自利から利他へ=編集余話 瞻星台

日付: 2011年03月24日 00時00分

 まさに天が裂け、地が割れる天変地異である。いかなる言葉をもってしても、この惨状を形容することはできない。ただただ被害に遭われた方々の冥福を祈り、生ある人たちは希望を失わずに立ち上がってくれることを願うばかりだ
▼世界各国は、日本の秩序立った避難生活や黙々と耐えている姿に賞賛を送っている。強奪もなく共に助け合う姿を見て、その悲惨から各国で募金や支援活動が続々と起きている。だが日本のテレビやマスコミからの報道は、「大丈夫だ。安心できるレベルだ。ただちに影響はない」という画一的な発表が繰り返されている。これが逆に疑心暗鬼をよんでいる。天災と事故報道は違わねばならない。被災者は自然の猛威の前に放心しながらも助け合い、忍耐強く我慢している。
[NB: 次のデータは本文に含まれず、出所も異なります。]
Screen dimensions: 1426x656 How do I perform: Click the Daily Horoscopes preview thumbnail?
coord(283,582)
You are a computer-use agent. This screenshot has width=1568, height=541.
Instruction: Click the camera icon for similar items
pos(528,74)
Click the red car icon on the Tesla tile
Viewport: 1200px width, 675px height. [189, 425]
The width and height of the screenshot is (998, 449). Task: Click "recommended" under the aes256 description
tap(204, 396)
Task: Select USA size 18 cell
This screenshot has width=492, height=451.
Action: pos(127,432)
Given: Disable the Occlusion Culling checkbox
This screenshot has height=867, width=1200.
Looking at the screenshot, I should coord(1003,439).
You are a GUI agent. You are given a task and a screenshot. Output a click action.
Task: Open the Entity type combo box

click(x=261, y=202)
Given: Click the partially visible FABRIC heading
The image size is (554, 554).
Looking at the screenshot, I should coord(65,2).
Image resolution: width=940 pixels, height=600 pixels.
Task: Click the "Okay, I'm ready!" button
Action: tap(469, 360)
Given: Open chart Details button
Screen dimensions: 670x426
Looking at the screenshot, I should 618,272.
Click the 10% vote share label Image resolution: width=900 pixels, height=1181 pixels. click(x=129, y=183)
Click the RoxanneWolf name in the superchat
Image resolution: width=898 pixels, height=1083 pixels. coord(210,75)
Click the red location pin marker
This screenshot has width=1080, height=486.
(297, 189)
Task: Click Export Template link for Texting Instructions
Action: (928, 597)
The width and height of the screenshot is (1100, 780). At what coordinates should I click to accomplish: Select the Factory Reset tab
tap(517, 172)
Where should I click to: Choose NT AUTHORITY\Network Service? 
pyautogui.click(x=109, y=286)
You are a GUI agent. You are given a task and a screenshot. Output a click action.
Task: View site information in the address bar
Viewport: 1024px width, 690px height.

東京も計画停電のなか被災者とともにいる
▼奈良時代、民衆に仏教を布教した行基の教えの「利他」つまり人に尽くす精神を発揮している。韓国からの救助隊105人も「希望を捨てずにこの困難を乗り越えてほしい」と励まし、被災地で行方不明者の捜索活動にあたっている。「言葉にできないほどの苦痛を受けている方々のため少しでも力になりたい」と105人は「利他」の精神で共にがんばっている
▼冷静に対処している住民や国民をもう少し信じていいのではないか? 「自利」から「利他」へ人々の意識は変わり始めている。いま「大変」なことに日本は遭っている。復興後は文字どおり大きく変わるだろう。阪神淡路大震災を経験した関西の人々が変わったように日本もそして世界も。